I then however decided that it was time to learn to make my own King Cake. I tried making a gluten free King Cake last year and it turned out okay, but I tried to get all fancy and add apples to it, and it was my first one, and I don't think I let it rise enough so it didn't come out the way I had hoped. I thought I would give it another try this year using the same recipe, and allowing plenty of time for it to rise. I used the King Cake recipe from Gluten-Free on a Shoestring found here. And to make the Bread Flour using what they suggested I ended up using the Ultratex 3 version simply because that is what I had on hand. This king cake ended up turning out to be AMAZING! The only thing I did wrong was I didn't squeeze the two ends together enough so when I let it rise it kind of separated, and baked apart, but it didn't influence the taste of the king cake at all!
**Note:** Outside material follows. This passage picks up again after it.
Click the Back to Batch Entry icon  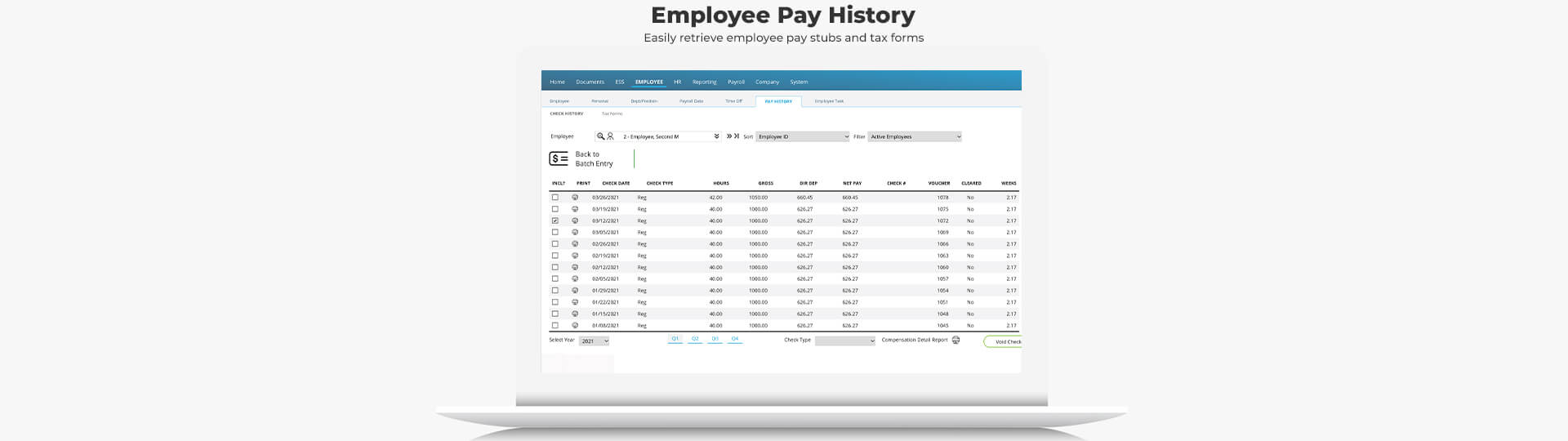[x=559, y=158]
I would say that this was definitely a success! I may keep experimenting with different King Cake recipes to find the best one, and to determine the best way to fill the King Cake. Here's a picture of my successful King Cake endeavor:

Starting out - Gluten Free New Orleans

As you may or may not know I am currently living in New Orleans. Now, New Orleans is known for it's food, most of which is either fried, or made from a roux. This means that having a gluten allergy in New Orleans is actually quite difficult. Not only am I gluten-free, which means when I go out I would typically opt for the steak and potatoes option, but I am also trying to eat healthier while eating gluten free. I have lost 30 pounds already, and I have about another 20 to go. I am going to use this blog as a place to share some of the recipes that I have discovered to help those who are trying to eat healthy and gluten free, as well as use it as a place to document some of the restaurants that I have visited in New Orleans, and explain some of the gluten-free options.